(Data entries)
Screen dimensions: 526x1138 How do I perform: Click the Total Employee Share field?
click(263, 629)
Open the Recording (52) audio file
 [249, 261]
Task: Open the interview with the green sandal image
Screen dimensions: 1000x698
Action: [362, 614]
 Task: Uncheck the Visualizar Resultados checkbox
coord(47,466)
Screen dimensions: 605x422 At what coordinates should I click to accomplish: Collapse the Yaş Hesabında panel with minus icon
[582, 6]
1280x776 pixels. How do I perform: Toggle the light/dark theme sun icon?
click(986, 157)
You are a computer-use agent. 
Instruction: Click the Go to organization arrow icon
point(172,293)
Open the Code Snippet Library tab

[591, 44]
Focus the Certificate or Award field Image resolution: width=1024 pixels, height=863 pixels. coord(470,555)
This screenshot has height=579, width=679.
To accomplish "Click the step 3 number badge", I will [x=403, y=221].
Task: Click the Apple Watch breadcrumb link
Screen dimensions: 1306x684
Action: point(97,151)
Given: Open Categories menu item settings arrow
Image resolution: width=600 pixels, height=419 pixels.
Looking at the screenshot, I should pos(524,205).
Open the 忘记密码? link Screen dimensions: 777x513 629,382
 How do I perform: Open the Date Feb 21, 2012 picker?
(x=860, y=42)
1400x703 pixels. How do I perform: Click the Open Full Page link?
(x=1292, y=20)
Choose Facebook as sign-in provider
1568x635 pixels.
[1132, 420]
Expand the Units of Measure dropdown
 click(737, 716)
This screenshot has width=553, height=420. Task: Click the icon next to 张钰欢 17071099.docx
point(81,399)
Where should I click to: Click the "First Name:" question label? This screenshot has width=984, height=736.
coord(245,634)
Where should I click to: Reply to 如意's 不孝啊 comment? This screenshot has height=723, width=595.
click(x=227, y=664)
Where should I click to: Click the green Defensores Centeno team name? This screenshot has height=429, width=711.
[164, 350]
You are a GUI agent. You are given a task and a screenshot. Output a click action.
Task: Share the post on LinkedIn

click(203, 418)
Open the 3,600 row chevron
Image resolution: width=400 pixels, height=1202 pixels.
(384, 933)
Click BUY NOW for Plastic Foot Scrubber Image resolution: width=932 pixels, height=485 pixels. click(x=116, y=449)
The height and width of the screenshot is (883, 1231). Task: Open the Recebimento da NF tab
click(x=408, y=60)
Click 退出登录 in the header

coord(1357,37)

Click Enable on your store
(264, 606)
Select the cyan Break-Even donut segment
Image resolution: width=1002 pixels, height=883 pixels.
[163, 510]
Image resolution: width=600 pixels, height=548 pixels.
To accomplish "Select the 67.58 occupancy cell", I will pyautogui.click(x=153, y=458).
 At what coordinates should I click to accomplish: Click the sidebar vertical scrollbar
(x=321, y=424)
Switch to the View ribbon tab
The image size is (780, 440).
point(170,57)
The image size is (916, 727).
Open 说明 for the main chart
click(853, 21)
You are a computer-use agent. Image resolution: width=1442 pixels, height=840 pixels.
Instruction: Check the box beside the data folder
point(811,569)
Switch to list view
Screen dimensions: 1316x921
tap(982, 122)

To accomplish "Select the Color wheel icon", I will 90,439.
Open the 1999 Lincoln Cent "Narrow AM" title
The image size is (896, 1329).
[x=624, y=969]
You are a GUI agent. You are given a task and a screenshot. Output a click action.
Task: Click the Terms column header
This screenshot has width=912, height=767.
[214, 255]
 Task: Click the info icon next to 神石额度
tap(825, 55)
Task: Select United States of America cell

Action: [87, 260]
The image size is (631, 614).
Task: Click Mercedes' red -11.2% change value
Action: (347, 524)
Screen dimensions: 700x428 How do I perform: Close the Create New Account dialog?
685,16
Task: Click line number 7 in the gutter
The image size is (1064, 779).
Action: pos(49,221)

◆ **WHAT TO DO**: Search the entries for "agent" and show every line that has it.

◆ **EXERCISE RESULT**:
You are a computer-use agent. 
You are a GUI agent. You are given a task and a screenshot. Output a click action.
You are a computer-use agent. Image resolution: width=1442 pixels, height=840 pixels.
You are a GUI agent. You are given a task and a screenshot. Output a click action.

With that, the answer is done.